The name "Cijak" comes from the CJK Unicode block, where you can encode 14 bits of data (C1J4K).
Cijak is designed for scenarios where:
- Character count matters more than byte size (SMS, tweets, chat apps)
- You need Unicode-safe encoding that doesn't look like obvious Base64
Benchmarked on 3.7 KB of binary data:
| Metric | Base64 | Cijak | Cijak (Python Fallback) |
|---|---|---|---|
| Encode | 3.78 μs | 4.21 μs | 1340 μs |
| Decode | 8.19 μs | 5.24 μs | 1338 μs |
| Character count | 4,944 | 2,120 | --- |
| Character compression | -33% | 43% | --- |
| UTF-8 size | 4,944 B | 6,360 B | --- |
| UTF-16 size | 9,890 B | 4,242 B | --- |
TL;DR: Cijak uses 57% fewer characters than the original, while Base64 increases character count by 33%. Encoding speed matches Base64, decoding is faster.
Note on Byte Size (UTF-8 vs UTF-16):
Since CJK characters typically use 3 bytes in UTF-8 but only 2 bytes in UTF-16 (or UCS-2), Cijak is highly byte-efficient only in environments that use UTF-16 (like many older Windows/Java internal systems) or where character limits are strictly enforced (like SMS).

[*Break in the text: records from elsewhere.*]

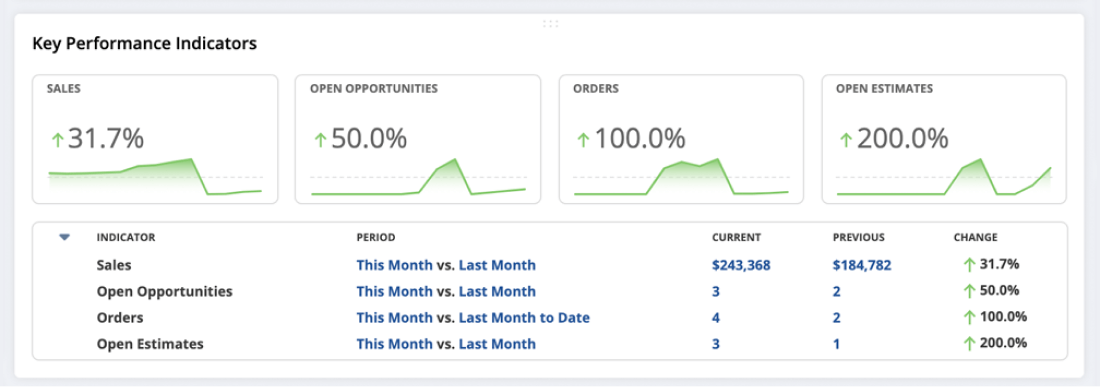This screenshot has height=387, width=1100.
Task: Open the $184,782 previous sales value
Action: [x=862, y=266]
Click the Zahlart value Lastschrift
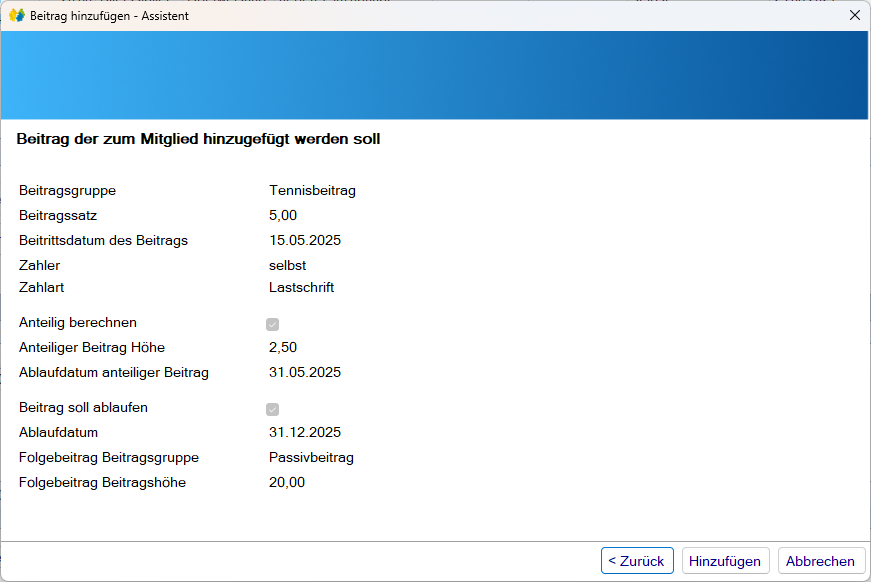Screen dimensions: 871x582 tap(301, 287)
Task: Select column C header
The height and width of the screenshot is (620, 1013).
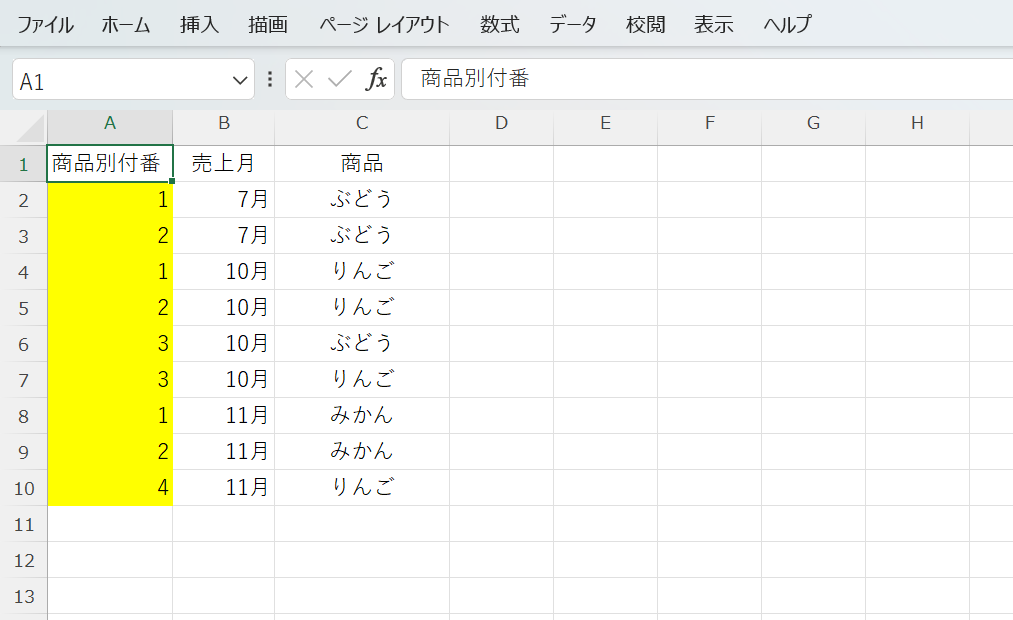Action: click(x=362, y=123)
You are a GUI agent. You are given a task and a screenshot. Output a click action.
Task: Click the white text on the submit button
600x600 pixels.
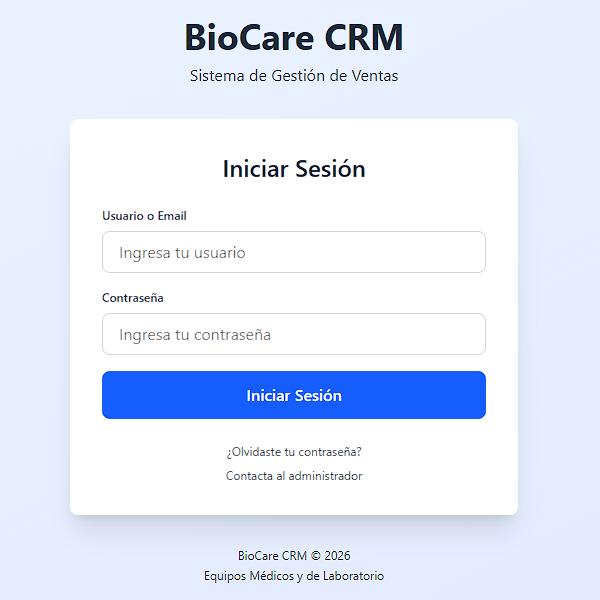click(294, 396)
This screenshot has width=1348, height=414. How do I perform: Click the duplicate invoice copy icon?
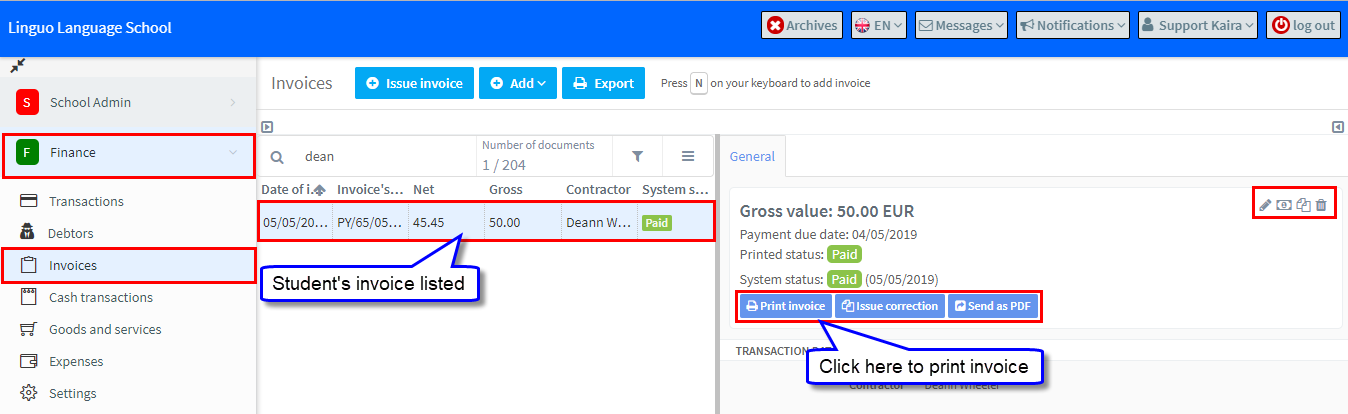coord(1303,205)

In standard UTF-8 environments, Base64 is often smaller in total byte size, but Cijak still uses 57% fewer characters.
pip install cijakPre-compiled C extensions (wheels) are available for:
- Linux (x86_64, aarch64)
- macOS (Intel, Apple Silicon)
- Windows (x86_64)
- Python 3.8-3.14
If a wheel isn't available, the package automatically falls back to a pure Python implementation (~300x slower, but functionally identical).
from cijak import Cijak
# Initialize encoder (uses CJK Unicode block by default)
encoder = Cijak()
# Encode binary data
data = b'Hello, World!'
encoded = encoder.encode(data)
print(encoded) # ㇈怙擆羼稠蔦羐漀
# Decode back to bytes
decoded = encoder.decode(encoded)
print(decoded) # b'Hello, World!'You can use different Unicode blocks for encoding:
# Use a different range (e.g., Hangul)
encoder = Cijak(
unicode_range_start=0xAC00, # Hangul Syllables start
unicode_range_end=0xD7A3, # Hangul Syllables end
marker_base=0x3200 # Different marker range
)
data = b"Custom encoding!"
encoded = encoder.encode(data)Important: The Unicode range must not contain control characters. The library automatically calculates the optimal bit-packing based on your range size.

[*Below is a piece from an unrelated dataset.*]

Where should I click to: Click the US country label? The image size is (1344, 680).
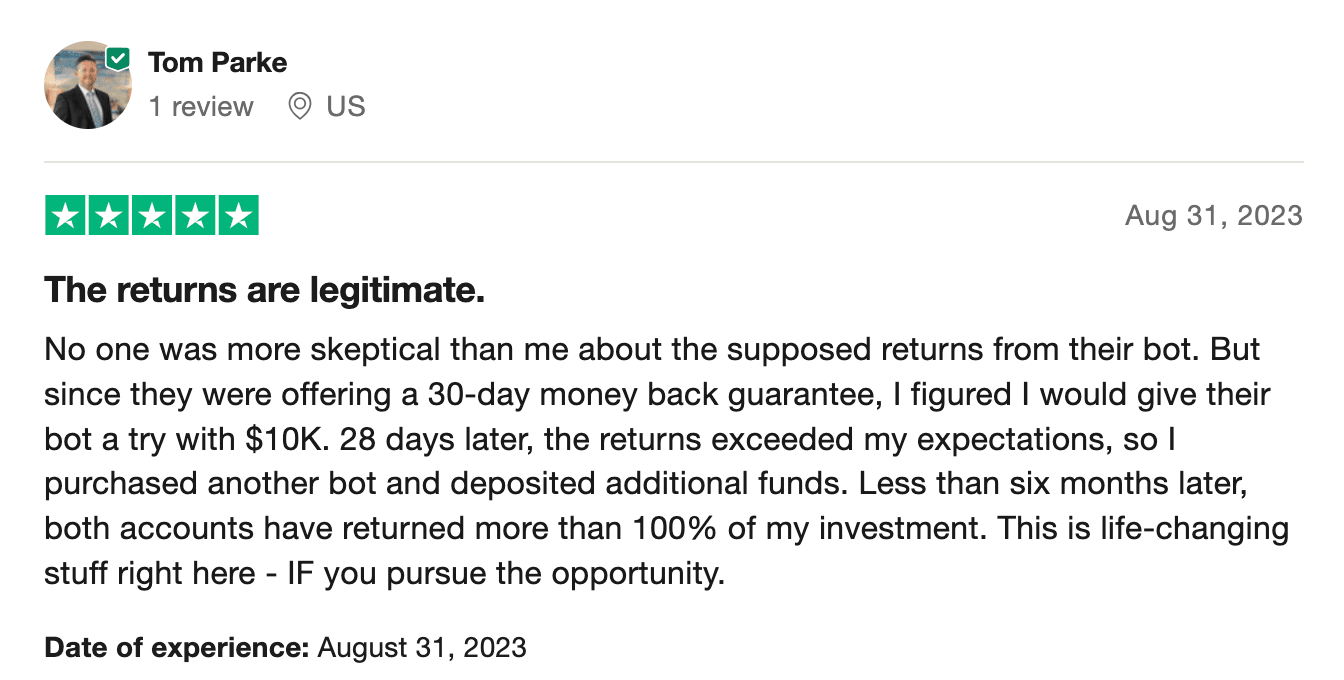[x=346, y=106]
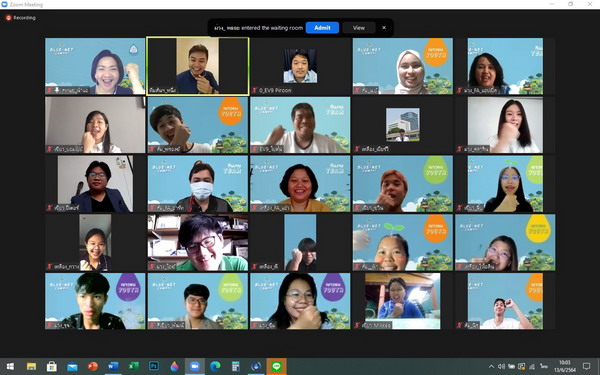The height and width of the screenshot is (375, 600).
Task: Open LINE from the taskbar
Action: click(276, 366)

- Default: CJK Unified Ideographs (U+4E00 to U+9FFF)
- Bit Density: 14 bits/character (calculated from range size)
- Padding Marker: A single character (base U+31C0) stores the number of padding bits required for decoding.

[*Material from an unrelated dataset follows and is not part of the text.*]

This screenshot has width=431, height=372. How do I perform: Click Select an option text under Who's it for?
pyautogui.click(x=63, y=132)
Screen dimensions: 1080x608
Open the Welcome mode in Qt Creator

- Efficiency: ~1.75 bytes per character (vs Base64's 0.75)
- Binary data is read as a continuous stream and packed into 14-bit chunks
- Each chunk is mapped to a CJK codepoint
- First character is a marker indicating padding
- Remaining bits are left-padded in the last character
- C extension: Direct memory manipulation, zero Python overhead
- Fallback: BitReader/BitWriter abstraction in pure Python
- Memory: Single-pass encoding/decoding, minimal allocations
- Thread-safe: No global state, safe for concurrent use
If you need to build the C extension manually:
git clone https://github.com/NobreHD/Cijak.git
cd Cijak
pip install -e .Requirements:
- C compiler (GCC, Clang, MSVC)
- Python development headers
Contributions welcome! Areas of interest:
- SIMD optimizations for bulk encoding
- Additional Unicode range presets
- Streaming API for large files
- Alternative padding schemes
GNU General Public License v3.0 or later (GPLv3+)